The First Time Is the Last Time (1989)
Reviewed by: ewaffle on 2007-08-28
Summary: Carrie Ng at her best
“The First Time is the Last Time” is a not completely typical women in prison movie although it does have many of the tropes of the genre—guards who are both callous and corrupt, a horrific initiation for the newest prisoner (our heroine), a tough long-time inmate to show her how to survive, a gang of convicts who actually run much of the cell block plus the overwhelming presence of Crazy Bitch Winnie, an apparent no-hoper who the other inmates are afraid of even when she is locked in solitary confinement.

Almost all the men in the movie are despicable louts who enjoy abusing women. The only exception is Andy Lau but he has a huge secret--he is an undercover cop in the triad controlled urban wilderness and not the gallant gangster with whom Winnie falls in love. Winnie’s father is a drug addict who is happy to satisfy his cravings with money his daughter makes as a prostitute. Her pimp is typical of pimps the world over, a venal thuggish brute and her customers are disgusting slobs.

A young pimp wannabe sets up Fung to go to prison. She cops a plea for him, saying that the drugs they were caught with were hers even though she was neither a user nor a seller. He has an additional reason for wanting her in the slammer—he not only stays free but also wants her to find Winnie for him. This last bit is confusing and may have been a plot line that simply didn’t get carried out although I may have missed the reason for this.

Control of the prison is split between a prisoner gang led by the very tall and tough He-man (!) and her cohorts and the chief guard who is in league with her. Any new inmate who doesn’t have the protection of a known gangster on the outside is an easy target. Fung, or Number 7144 has no protector and no allies, although the wily prisoner Number 5354 helps her get through the first few weeks.

Crazy Bitch Winnie must have been a fun role for Carrie Ng. She got to pull out all the stops, going from sexy to pathetic, from tough to fearful, from the hardened street girl to a whimpering victim. The part almost requires overacting or at least playing everything big, loud and flamboyant and Ng does a terrific job of keeping her performance on this side of ridiculous.
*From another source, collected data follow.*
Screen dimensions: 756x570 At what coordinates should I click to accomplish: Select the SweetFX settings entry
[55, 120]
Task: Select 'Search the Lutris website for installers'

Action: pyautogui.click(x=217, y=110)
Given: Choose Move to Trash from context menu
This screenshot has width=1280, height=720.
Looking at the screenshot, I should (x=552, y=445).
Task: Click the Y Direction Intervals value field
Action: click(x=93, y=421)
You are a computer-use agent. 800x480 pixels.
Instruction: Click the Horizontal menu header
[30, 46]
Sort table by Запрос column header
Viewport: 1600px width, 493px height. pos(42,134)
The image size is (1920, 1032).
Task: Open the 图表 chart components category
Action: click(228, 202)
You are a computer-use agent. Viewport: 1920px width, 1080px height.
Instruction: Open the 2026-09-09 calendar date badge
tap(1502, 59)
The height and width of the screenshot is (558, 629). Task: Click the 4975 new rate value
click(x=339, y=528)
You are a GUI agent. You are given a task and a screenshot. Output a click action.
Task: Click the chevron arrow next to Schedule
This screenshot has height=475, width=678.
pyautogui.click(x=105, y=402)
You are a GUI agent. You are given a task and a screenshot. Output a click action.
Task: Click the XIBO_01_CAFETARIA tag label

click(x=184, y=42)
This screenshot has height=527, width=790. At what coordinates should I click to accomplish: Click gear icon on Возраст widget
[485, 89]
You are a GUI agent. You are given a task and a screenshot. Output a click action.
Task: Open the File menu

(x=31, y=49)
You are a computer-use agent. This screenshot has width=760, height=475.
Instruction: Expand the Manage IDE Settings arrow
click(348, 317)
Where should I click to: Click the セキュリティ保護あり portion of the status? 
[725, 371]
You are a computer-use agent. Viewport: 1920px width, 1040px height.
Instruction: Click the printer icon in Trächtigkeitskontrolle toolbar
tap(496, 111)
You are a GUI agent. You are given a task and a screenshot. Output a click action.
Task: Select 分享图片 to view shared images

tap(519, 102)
While the prison uniforms are slightly revealing—plaid patterned mini-dresses—there is none of the leering salaciousness of many women in prison films. This isn’t “Reform School Girls” or even “Chained Heat”—inmates may get dragged into the shower room to get beaten up but they aren’t sexually assaulted.

The movie is structured with flashbacks telling the story of how Winnie and Fung wound up in prison. Yung, the undercover cop and Winnie made a great urban couple—she a former hooker, he an up and coming gangster who wanted to put the triads behind him. That he was actually a cop who had infiltrated the gangs and who was dependent on an increasingly unstable partner and a disloyal boss was something that Winnie discovered to her horror when accidentally overhearing Yung and his partner argue. Things are tough indeed when a girl can’t even trust her hoodlum boyfriend to be a real bad guy.

While the title could refer to a triumph for rehabilitation over recidivism we know that will not be the case. It wouldn’t be in any prison movie and especially so in one made in Hong Kong. I don’t think it would be much of a spoiler to say that almost none of the characters we have come to know are still alive when the final credits roll although the manner in which they die is sometimes more surprising than the fact that they do die.

A must see for fans of Carrie Ng—she really is extraordinary here—but not important otherwise.